» **Task goal**
Copy out the rows below unchanged, from the row containing "[Open main menu] (314, 13)" through the row containing "CHERY [CHERY (3 itens)] (13, 273)", both included.

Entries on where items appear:
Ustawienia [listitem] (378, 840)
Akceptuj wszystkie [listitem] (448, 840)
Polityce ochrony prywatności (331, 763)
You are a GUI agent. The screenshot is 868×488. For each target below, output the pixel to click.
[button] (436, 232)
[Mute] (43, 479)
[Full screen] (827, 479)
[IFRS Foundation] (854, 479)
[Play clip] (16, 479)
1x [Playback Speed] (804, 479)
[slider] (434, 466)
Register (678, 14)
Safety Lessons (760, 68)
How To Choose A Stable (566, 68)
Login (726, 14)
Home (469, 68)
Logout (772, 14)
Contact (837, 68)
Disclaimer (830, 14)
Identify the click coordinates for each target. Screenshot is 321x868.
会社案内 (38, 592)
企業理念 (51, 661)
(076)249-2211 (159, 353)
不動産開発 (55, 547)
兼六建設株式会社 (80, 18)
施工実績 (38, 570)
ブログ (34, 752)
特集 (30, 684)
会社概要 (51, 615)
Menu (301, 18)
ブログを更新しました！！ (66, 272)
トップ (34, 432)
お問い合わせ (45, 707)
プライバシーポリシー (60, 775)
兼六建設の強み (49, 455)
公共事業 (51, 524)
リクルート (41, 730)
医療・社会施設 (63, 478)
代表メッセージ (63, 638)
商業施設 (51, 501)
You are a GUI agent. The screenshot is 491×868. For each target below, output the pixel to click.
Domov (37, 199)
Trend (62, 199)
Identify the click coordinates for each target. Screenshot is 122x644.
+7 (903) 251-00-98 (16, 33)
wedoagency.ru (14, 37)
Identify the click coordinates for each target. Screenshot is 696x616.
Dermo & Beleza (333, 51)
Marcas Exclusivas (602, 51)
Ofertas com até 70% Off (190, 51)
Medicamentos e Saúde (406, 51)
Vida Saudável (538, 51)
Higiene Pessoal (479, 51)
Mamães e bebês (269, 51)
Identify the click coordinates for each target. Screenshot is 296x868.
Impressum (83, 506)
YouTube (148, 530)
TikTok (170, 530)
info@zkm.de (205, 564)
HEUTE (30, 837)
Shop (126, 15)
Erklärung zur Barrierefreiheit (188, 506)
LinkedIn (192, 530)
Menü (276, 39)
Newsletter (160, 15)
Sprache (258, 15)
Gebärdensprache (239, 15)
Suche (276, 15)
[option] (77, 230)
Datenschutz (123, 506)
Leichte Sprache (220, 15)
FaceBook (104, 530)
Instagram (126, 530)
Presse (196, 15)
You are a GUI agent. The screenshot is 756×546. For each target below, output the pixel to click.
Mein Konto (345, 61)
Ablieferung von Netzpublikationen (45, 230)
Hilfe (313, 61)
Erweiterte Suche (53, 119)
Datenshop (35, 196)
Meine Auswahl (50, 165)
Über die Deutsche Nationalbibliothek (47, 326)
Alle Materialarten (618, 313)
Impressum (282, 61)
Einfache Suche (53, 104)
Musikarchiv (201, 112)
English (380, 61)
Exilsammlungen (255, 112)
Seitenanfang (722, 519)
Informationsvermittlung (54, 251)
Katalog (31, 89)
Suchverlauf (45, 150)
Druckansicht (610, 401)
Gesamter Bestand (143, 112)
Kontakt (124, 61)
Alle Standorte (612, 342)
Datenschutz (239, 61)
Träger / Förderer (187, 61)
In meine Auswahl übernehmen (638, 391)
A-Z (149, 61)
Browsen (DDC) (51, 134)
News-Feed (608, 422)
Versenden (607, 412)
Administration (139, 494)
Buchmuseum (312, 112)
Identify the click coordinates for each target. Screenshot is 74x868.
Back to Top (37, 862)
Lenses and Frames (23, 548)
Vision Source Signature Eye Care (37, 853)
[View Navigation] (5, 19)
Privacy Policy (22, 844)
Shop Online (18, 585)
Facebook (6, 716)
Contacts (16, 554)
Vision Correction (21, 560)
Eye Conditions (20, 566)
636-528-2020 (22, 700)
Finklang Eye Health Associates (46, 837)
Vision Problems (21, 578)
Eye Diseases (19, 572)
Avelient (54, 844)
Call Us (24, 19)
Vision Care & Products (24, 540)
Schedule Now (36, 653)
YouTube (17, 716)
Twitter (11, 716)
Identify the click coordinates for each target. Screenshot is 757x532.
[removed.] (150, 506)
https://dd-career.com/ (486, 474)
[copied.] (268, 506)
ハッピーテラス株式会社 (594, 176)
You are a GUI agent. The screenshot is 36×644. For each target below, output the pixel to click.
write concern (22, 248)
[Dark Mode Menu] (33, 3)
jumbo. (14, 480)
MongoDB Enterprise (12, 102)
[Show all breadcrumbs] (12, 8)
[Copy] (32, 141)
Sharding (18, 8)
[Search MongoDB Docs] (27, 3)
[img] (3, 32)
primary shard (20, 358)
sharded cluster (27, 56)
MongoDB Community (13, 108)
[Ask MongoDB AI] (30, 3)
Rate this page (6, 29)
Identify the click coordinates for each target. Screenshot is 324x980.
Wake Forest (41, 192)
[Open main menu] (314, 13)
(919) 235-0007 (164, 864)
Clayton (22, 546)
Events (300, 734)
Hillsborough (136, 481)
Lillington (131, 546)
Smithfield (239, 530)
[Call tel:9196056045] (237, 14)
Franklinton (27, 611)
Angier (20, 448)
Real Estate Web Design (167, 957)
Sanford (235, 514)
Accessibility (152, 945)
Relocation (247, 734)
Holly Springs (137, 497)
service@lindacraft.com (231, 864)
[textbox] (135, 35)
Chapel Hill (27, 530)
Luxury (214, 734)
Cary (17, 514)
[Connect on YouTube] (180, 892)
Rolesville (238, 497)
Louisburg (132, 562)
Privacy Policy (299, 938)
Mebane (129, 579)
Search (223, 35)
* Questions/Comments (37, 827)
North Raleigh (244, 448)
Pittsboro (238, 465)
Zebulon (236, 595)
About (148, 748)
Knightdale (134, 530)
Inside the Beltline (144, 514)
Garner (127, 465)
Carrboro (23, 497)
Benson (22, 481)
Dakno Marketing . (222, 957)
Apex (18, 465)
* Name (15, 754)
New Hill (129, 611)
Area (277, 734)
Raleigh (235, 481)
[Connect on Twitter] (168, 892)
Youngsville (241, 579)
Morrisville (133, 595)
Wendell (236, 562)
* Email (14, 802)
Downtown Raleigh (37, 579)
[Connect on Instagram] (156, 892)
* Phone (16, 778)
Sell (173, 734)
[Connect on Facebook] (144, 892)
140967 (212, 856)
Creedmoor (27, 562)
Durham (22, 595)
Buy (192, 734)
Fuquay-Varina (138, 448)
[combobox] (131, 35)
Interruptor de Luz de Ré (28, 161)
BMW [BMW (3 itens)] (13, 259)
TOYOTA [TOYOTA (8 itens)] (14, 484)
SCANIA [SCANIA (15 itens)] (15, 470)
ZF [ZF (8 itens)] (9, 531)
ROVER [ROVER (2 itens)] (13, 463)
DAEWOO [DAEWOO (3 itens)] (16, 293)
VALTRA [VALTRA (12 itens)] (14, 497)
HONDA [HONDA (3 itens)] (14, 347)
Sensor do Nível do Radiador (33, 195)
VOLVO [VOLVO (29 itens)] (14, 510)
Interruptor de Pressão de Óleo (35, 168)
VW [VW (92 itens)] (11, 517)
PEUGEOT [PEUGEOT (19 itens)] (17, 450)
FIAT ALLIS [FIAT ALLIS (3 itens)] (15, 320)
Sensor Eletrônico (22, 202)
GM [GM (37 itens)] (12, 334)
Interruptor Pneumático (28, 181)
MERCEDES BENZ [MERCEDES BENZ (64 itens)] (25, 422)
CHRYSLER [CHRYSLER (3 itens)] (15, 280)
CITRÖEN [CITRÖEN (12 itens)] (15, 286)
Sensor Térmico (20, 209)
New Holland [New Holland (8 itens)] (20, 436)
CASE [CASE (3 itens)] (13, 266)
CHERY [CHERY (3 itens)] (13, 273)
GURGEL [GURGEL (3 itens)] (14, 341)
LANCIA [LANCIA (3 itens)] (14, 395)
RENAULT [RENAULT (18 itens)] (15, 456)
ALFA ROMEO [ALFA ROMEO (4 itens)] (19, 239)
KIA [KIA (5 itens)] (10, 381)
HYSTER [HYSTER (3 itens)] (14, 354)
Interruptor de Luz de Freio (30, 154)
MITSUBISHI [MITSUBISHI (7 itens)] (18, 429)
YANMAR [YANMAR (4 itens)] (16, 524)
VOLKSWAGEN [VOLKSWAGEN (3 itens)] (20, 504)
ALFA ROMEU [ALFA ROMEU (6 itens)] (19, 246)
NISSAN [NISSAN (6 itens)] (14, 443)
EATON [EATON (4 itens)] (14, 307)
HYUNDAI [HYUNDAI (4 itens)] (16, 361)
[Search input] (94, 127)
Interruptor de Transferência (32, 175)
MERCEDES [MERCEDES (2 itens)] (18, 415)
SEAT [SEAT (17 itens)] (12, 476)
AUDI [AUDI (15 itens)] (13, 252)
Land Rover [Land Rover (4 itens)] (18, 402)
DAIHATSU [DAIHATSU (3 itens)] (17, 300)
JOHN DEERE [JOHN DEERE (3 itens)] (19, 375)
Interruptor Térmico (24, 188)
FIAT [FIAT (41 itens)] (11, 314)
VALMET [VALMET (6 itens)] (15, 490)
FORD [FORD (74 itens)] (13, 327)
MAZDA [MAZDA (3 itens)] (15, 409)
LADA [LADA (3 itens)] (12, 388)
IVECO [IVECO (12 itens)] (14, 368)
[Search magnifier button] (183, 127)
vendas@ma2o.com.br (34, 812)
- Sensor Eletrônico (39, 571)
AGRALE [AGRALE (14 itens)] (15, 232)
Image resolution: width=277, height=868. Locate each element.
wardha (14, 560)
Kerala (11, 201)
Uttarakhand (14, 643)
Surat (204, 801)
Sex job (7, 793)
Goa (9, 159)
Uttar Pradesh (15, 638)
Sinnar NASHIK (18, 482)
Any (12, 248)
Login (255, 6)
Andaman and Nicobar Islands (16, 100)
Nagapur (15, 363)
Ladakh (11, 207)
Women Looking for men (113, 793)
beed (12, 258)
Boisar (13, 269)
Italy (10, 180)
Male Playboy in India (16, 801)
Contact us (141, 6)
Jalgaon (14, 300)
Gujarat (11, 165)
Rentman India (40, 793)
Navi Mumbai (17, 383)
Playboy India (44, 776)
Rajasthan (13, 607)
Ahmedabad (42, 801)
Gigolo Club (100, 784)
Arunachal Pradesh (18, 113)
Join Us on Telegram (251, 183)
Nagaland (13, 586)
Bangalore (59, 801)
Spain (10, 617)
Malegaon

» **Solution for this task**
[Open main menu] (314, 13)
(919) 235-0007 (164, 864)
Clayton (22, 546)
Events (300, 734)
Hillsborough (136, 481)
Lillington (131, 546)
Smithfield (239, 530)
[Call tel:9196056045] (237, 14)
Franklinton (27, 611)
Angier (20, 448)
Real Estate Web Design (167, 957)
Sanford (235, 514)
Accessibility (152, 945)
Relocation (247, 734)
Holly Springs (137, 497)
service@lindacraft.com (231, 864)
[textbox] (135, 35)
Chapel Hill (27, 530)
Luxury (214, 734)
Cary (17, 514)
[Connect on YouTube] (180, 892)
Rolesville (238, 497)
Louisburg (132, 562)
Privacy Policy (299, 938)
Mebane (129, 579)
Search (223, 35)
* Questions/Comments (37, 827)
North Raleigh (244, 448)
Pittsboro (238, 465)
Zebulon (236, 595)
About (148, 748)
Knightdale (134, 530)
Inside the Beltline (144, 514)
Garner (127, 465)
Carrboro (23, 497)
Benson (22, 481)
Dakno Marketing . (222, 957)
Apex (18, 465)
* Name (15, 754)
New Hill (129, 611)
Area (277, 734)
Raleigh (235, 481)
[Connect on Twitter] (168, 892)
Youngsville (241, 579)
Morrisville (133, 595)
Wendell (236, 562)
* Email (14, 802)
Downtown Raleigh (37, 579)
[Connect on Instagram] (156, 892)
* Phone (16, 778)
Sell (173, 734)
[Connect on Facebook] (144, 892)
140967 (212, 856)
Creedmoor (27, 562)
Durham (22, 595)
Buy (192, 734)
Fuquay-Varina (138, 448)
[combobox] (131, 35)
Interruptor de Luz de Ré (28, 161)
BMW [BMW (3 itens)] (13, 259)
TOYOTA [TOYOTA (8 itens)] (14, 484)
SCANIA [SCANIA (15 itens)] (15, 470)
ZF [ZF (8 itens)] (9, 531)
ROVER [ROVER (2 itens)] (13, 463)
DAEWOO [DAEWOO (3 itens)] (16, 293)
VALTRA [VALTRA (12 itens)] (14, 497)
HONDA [HONDA (3 itens)] (14, 347)
Sensor do Nível do Radiador (33, 195)
VOLVO [VOLVO (29 itens)] (14, 510)
Interruptor de Pressão de Óleo (35, 168)
VW [VW (92 itens)] (11, 517)
PEUGEOT [PEUGEOT (19 itens)] (17, 450)
FIAT ALLIS [FIAT ALLIS (3 itens)] (15, 320)
Sensor Eletrônico (22, 202)
GM [GM (37 itens)] (12, 334)
Interruptor Pneumático (28, 181)
MERCEDES BENZ [MERCEDES BENZ (64 itens)] (25, 422)
CHRYSLER [CHRYSLER (3 itens)] (15, 280)
CITRÖEN [CITRÖEN (12 itens)] (15, 286)
Sensor Térmico (20, 209)
New Holland [New Holland (8 itens)] (20, 436)
CASE [CASE (3 itens)] (13, 266)
CHERY [CHERY (3 itens)] (13, 273)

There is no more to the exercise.